# Sickle Mower Horse Power



## Autumntrain (Aug 16, 2020)

I am retrofitting a Haban 405 (48") sickle mower for use with a GE Elec Trak tractor. These tractors are powered by a 36 volt deep cycle battery pack as used in golf carts. The 36 VDC also powers all attachments. In lieu of any factory information concerning the H/P requirement of the DC motor required to run the sickle mower, I am wondering if anyone knows about what is required for a 48" bar used on these mowers. This mower was previously attached to a Bolens 1050 tractor which had a 10 H/P Wisconsin engine. As memory serves 10 H/P was more than enough for tractor, rider and mower.


----------



## Wethay (Jul 17, 2015)

You might look at walk behind sickle mowers, they have smaller gas engines for power. Might shed some light on hp used per given width.


----------



## Ray 54 (Aug 2, 2014)

I have a McCormick ground drive 6 foot cut out my window,that was 2 horse.................power. :lol: When horsepower was a horse. :lol:

Sorry I cannot be of real help.


----------



## bool (Mar 14, 2016)

When James Watt devised the horsepower unit he was conservative, because he did not want to over-promise the performance of his steam engines. A decent draft horse can do the work of about a 4 horsepower tractor.

I have a photo of my grandfather using a 4 foot 6 inch mower behind two horses.

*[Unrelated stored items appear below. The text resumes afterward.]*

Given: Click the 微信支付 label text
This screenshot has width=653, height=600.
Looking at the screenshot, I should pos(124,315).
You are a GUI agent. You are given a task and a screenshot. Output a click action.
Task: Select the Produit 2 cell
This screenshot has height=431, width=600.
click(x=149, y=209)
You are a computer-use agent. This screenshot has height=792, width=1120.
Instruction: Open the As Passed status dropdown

My father's first hay mower was a walk-behind 3 foot sickle unit (an English Mayfield) with a Villiers Mk 12 engine of about 1-1/2 or maybe 2 horsepower. Then he bought a Bamford horse drawn ground drive sickle mower with 3 foot or 3 foot 6 inch cut, which was designed to be pulled by one horse. It was converted to tractor pull and he pulled it with a Farmall A (which is about 14 engine horsepower, maybe 10 at the drawbar). Then he had a Bamford Major 6 foot PTO drive semi-mounted sickle mower, which he ran behind the Farmall A. Then we ran a MF 32 6 foot 3-point sickle mower behind a grey TEA Ferguson (26 engine hp, I think).

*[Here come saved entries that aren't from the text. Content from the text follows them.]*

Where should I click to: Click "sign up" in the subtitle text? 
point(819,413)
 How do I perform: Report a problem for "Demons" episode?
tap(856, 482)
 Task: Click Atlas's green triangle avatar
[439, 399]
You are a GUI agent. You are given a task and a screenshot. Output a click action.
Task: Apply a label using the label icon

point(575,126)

That's my experience of low horsepower mowing. You might also consider that a man can put out about 150 Watts, which is one-fifth of a horsepower. A man with a scythe can cut an acre or two in a day.

A couple of other points. Electric motors perform well under constant load. You might find an electric motor with a given horsepower will out-perform an internal combustion engine of the same horsepower. And to make the best use of limited horsepower, make sure the cutterbar is in top condition. Everything aligned and sharp and all the clearances set properly.

Roger


----------



## r82230 (Mar 1, 2016)

Roger, made me think of sickle bar cutting with the old Ford 2000 (28 HP), cut all day in 2nd gear (3.5 MPH), with a 7' bar. Was known to cut maybe once in 4th gear (12-14 MPH, road gear), kind of ragged cut (Dad didn't see the end results of that experiment  ). Seems the driver was influenced by the quicker hay was cut, sooner he could go swimming with neighbor girls. 

Larry


----------



## clowers (Feb 11, 2011)

I also cut o 2000 ford, used a 9' 350 john deere sickle. I used that into the late 80's maybe even as late as 91. fire ants became to bad here.


----------



## Gearclash (Nov 25, 2010)

It takes very little power to run just a sickle by itself. Take a look at Jari mowers. A quick search makes it seem as though a 36" bar and 5 hp was pretty common, and I think that 5 hp was also powering the wheels.


----------



## dvcochran (Oct 1, 2017)

Autumntrain said:


> I am retrofitting a Haban 405 (48") sickle mower for use with a GE Elec Trak tractor. These tractors are powered by a 36 volt deep cycle battery pack as used in golf carts. The 36 VDC also powers all attachments. In lieu of any factory information concerning the H/P requirement of the DC motor required to run the sickle mower, I am wondering if anyone knows about what is required for a 48" bar used on these mowers. This mower was previously attached to a Bolens 1050 tractor which had a 10 H/P Wisconsin engine. As memory serves 10 H/P was more than enough for tractor, rider and mower.


So does the GE Elec Trak already have a rear 3-point lift and PTO? If not, how do you plan to power the mower and match the 540 rpm shaft speed? This will be a big factor, especially if you have to do some speed increasing to get to the correct final speed. There is some degree of ramp when turning on the pto for most tractors, this would not be true with a DC motor. They are close to full torque/full speed from jump. This could be a problem if something cannot slip. You could use an inverter/VFD to vary speed; it would Not vary torque. Speed/rpm and torque/current are friends when it comes to motors. When they are frequently far apart it heats up a motor and can lead to premature failure.

I was taught (with no concrete evidence) that it takes about 6 horsepower for the driven side of an average sickle mower and then about 1 horsepower per foot, assuming the bar is moving free and clear. If this tracks you would be right on the edge. Speed of cut and what you are cutting would also be big factors.


----------